=== Task inputs ===
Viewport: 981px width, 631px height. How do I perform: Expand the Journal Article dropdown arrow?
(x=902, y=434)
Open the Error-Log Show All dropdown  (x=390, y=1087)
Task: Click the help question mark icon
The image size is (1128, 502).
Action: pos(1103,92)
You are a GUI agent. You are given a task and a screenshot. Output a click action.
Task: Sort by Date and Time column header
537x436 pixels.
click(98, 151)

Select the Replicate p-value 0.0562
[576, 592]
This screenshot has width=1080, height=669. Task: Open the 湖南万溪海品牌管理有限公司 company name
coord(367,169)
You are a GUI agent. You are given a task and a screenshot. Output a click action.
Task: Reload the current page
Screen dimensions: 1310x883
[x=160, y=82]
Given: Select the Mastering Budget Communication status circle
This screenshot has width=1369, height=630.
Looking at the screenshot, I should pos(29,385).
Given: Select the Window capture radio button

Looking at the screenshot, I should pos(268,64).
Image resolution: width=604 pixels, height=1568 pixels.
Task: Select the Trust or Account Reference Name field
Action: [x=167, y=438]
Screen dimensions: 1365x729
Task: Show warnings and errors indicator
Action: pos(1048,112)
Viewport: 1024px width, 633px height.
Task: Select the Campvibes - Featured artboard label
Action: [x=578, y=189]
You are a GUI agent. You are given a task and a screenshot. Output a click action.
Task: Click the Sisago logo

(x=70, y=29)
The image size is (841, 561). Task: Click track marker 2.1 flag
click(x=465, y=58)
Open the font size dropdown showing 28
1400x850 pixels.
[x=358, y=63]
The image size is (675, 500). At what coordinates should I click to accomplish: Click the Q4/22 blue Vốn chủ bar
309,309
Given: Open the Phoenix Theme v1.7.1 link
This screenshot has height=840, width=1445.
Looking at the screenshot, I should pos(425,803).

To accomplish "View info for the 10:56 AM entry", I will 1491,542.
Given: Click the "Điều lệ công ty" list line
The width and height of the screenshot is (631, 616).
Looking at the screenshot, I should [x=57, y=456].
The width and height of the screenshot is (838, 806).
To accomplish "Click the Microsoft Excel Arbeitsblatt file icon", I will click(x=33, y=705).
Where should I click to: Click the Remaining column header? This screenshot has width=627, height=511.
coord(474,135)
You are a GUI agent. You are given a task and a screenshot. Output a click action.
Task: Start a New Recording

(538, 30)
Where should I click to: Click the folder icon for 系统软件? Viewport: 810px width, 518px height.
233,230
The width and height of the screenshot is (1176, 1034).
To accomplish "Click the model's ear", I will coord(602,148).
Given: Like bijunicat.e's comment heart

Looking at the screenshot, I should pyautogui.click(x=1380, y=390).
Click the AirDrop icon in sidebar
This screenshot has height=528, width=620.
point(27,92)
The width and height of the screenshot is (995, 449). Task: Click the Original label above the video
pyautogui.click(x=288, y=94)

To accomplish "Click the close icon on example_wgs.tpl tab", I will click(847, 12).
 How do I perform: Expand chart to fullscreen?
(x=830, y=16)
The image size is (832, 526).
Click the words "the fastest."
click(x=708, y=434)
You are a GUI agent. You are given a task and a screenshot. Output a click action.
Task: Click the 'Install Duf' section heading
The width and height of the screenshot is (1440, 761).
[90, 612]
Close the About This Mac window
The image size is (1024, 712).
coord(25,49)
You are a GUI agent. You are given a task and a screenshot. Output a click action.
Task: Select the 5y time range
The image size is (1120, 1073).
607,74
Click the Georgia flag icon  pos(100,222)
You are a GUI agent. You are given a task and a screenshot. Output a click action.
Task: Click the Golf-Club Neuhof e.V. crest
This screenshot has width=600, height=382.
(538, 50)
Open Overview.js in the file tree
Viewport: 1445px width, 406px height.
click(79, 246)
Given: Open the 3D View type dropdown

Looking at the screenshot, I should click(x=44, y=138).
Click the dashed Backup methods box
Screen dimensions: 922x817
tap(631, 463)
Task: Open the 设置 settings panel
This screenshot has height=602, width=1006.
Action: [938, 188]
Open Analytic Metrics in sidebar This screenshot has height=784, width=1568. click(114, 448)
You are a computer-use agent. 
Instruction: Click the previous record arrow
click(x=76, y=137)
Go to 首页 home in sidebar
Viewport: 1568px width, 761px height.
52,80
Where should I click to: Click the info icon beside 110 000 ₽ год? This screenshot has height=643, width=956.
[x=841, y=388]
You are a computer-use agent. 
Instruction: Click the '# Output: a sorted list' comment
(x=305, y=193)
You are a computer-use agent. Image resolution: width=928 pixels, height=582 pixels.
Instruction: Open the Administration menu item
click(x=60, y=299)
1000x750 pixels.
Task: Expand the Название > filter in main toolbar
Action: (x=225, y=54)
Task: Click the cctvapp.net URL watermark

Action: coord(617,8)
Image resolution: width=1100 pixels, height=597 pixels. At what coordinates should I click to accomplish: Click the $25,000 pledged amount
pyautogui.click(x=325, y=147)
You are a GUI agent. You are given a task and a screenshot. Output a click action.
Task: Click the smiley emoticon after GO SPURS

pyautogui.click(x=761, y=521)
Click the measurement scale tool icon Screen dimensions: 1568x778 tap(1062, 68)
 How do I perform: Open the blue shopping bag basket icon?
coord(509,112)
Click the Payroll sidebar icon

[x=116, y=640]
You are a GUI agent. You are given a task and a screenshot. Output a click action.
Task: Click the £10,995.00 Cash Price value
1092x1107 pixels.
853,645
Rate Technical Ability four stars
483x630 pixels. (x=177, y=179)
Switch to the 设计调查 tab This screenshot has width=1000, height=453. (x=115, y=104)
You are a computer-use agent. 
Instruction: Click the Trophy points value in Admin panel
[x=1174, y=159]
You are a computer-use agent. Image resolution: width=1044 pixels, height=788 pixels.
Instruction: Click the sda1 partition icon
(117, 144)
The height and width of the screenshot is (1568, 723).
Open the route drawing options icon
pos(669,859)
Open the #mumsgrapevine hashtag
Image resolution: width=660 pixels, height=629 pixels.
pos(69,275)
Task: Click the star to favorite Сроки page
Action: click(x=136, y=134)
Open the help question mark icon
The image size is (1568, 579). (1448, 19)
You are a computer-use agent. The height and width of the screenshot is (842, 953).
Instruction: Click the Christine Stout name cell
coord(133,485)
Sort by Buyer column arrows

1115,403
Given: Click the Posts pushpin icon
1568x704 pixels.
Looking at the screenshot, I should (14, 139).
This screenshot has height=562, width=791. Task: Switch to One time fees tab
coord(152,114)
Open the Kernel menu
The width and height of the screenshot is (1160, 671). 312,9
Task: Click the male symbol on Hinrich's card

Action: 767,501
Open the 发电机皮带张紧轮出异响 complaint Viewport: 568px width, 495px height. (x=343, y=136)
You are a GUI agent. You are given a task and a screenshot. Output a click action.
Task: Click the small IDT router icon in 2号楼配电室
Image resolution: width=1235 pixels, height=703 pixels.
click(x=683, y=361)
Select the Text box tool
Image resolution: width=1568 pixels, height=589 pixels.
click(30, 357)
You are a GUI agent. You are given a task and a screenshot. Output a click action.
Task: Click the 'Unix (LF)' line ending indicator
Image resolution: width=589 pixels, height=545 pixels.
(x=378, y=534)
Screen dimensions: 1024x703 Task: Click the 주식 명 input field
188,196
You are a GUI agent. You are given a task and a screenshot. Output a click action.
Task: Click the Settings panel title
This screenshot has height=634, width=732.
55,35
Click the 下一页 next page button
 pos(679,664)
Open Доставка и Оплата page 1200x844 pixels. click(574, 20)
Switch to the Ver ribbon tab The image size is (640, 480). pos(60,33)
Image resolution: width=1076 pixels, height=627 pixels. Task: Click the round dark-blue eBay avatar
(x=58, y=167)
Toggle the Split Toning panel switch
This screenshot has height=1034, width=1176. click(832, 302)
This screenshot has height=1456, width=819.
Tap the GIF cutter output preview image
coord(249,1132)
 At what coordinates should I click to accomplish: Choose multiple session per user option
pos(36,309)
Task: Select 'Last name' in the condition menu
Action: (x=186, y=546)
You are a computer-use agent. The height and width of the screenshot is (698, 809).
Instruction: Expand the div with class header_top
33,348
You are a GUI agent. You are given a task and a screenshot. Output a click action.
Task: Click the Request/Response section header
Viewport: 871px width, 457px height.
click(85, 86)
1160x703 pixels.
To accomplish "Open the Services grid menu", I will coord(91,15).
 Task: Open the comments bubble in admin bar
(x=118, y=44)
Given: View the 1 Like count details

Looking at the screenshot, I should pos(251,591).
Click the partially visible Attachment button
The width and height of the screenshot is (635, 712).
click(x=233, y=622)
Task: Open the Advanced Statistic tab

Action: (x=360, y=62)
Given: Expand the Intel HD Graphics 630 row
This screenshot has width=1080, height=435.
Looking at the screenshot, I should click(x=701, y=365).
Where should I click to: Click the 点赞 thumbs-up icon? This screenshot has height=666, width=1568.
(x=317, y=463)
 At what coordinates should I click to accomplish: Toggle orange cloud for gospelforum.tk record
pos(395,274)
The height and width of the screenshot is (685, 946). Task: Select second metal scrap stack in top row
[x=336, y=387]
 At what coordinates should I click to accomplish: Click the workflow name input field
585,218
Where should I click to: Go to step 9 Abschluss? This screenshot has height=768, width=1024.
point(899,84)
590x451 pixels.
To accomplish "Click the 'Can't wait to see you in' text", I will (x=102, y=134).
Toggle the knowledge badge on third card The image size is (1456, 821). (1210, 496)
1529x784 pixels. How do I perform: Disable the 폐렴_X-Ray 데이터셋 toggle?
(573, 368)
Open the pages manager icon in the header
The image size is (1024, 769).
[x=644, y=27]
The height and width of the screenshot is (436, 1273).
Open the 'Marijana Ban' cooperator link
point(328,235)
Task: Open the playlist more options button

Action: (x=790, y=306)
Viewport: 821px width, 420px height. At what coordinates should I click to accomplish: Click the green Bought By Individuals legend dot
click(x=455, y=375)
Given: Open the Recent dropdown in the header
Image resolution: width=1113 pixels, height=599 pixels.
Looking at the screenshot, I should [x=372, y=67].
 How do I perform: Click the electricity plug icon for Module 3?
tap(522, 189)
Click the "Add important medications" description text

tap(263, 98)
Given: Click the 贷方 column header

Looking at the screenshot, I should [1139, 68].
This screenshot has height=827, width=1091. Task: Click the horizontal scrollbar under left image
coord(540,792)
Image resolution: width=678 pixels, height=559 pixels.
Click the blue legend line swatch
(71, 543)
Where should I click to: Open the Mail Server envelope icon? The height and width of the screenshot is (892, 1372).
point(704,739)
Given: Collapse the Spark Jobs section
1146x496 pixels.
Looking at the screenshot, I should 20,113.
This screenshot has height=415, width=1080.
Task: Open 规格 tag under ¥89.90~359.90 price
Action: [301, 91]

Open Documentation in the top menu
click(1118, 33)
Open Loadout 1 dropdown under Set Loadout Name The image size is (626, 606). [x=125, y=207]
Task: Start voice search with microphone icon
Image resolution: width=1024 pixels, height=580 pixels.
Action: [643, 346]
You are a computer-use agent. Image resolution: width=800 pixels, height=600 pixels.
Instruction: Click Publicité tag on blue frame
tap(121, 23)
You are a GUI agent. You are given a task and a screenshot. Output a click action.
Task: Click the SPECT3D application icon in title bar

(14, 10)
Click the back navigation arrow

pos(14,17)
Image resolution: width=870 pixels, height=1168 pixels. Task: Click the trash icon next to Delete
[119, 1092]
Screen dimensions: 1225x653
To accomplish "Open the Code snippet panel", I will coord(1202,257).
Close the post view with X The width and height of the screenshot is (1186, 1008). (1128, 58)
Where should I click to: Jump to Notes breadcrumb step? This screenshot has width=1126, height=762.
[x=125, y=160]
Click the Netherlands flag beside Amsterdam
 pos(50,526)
===
- **Exercise instructions**
Go over the listing above and return each line with "file".

- **Written response**
To accomplish "Click the Microsoft Excel Arbeitsblatt file icon", I will click(x=33, y=705).
Open Overview.js in the file tree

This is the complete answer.